** begin SOURCE TEXT **
Trial 5: The Trial of the Storm
Keeper: There is no Keeper here. The domain is the Veilstorm itself — a chaotic maelstrom of shattered reality fragments, floating ruins, and howling energy. The storm speaks.
The Test: Navigate through the storm toward the Codex at the center. The storm throws obstacles, illusions, and questions at you. Unlike the other trials, this one has a physical component — you must keep moving forward.
The Storm's Questions (in order):
-
"Do you still believe the Codex is worth saving?"
- Yes → Storm rages harder (trying to change your mind)
- No → Storm calms slightly
- I don't know → Storm pauses, then asks "Then why are you here?"
-
"What if the Codex wants to end?"
- Response determines whether you've noticed the environmental storytelling about the Codex's fatigue
-
"What if you are the one who breaks it?"
Obstacles and Hazards: The storm path has three sections:
- Fragments: Floating debris you must dodge. Getting hit does no damage but disorients the screen momentarily.
- Illusions: Images of the Keepers appear and try to turn you back. Walk through them — they are not real.
- Echoes: Voices of previous "chosen ones" who failed to reach the Codex. Their words hint at the endings.
Hidden Interaction: Near the end of the storm path, slightly off the main route, there is a calm pocket — a small circle where the storm does not reach. Inside is a single white flower growing from a crack in the ground. Interact with it for a journal entry: "Even here, something grows."
The Final Choice — Complete Breakdown
After all five trials, you stand before the Codex. It pulses weakly. The Keepers have gathered behind you, watching. The storm rages at the edges of existence. Two options appear:
Ending A: Sacrifice
How to unlock: Answer "yes" to the storm's question about the Codex being worth saving. Make mostly preservation-oriented choices throughout. But the choice is ultimately free — you can make any choices and then pick Sacrifice at the end.
What happens: Myrin places their hand on the Codex. Their body dissolves into light that pours into the artifact. The Codex stabilizes. The Veilstorm recedes. The Keepers bow their heads. The world continues, unchanged, unaware that anyone sacrificed anything. The final shot: the Codex, glowing steadily, alone in an empty chamber.
Thematic meaning: Order preserved. Stability maintained. But at the cost of individual existence. Myrin becomes part of the system they sought to save.
Journal flag: "The Codex endures. I do not."
Ending B: New Beginning
How to unlock: Answer "no" or "I don't know" to the storm. Make change-oriented choices. But again, the choice is free.
What happens: Myrin pulls their hand back. The Codex shatters. The Veilstorm sweeps through, consuming the Keepers, the domains, everything. Myrin stands alone in a white void. A single seed falls from above. The final shot: the seed, planting itself in the void, and a green sprout emerging.
Thematic meaning: Change embraced. The old world ends, but something new begins. Myrin survives, but carries the weight of everything lost.
Journal flag: "The Codex is gone. I am free. I am terrified."
** end SOURCE TEXT **
[WORK TO COMPLETE]
1. Quote the design notes from "The Storm's Questions" up to and including "are not real.".
2. According to the design notes, what grows inside the calm pocket near the end of the storm path?
Work only from the design notes, with no outside sources.
** begin DATA SEGMENT **
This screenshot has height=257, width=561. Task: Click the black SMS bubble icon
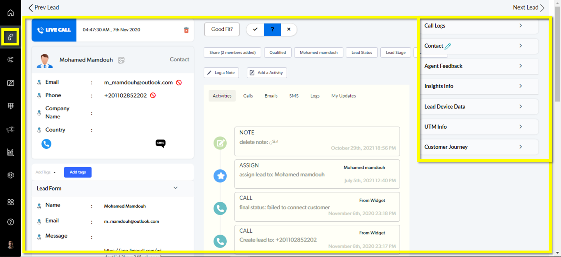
** end DATA SEGMENT **
[ANSWER SET]
1.
The Storm's Questions (in order):
-
"Do you still believe the Codex is worth saving?"
- Yes → Storm rages harder (trying to change your mind)
- No → Storm calms slightly
- I don't know → Storm pauses, then asks "Then why are you here?"
-
"What if the Codex wants to end?"
- Response determines whether you've noticed the environmental storytelling about the Codex's fatigue
-
"What if you are the one who breaks it?"
Obstacles and Hazards: The storm path has three sections:
- Fragments: Floating debris you must dodge. Getting hit does no damage but disorients the screen momentarily.
- Illusions: Images of the Keepers appear and try to turn you back. Walk through them — they are not real.

2. A single white flower grows from a crack in the ground.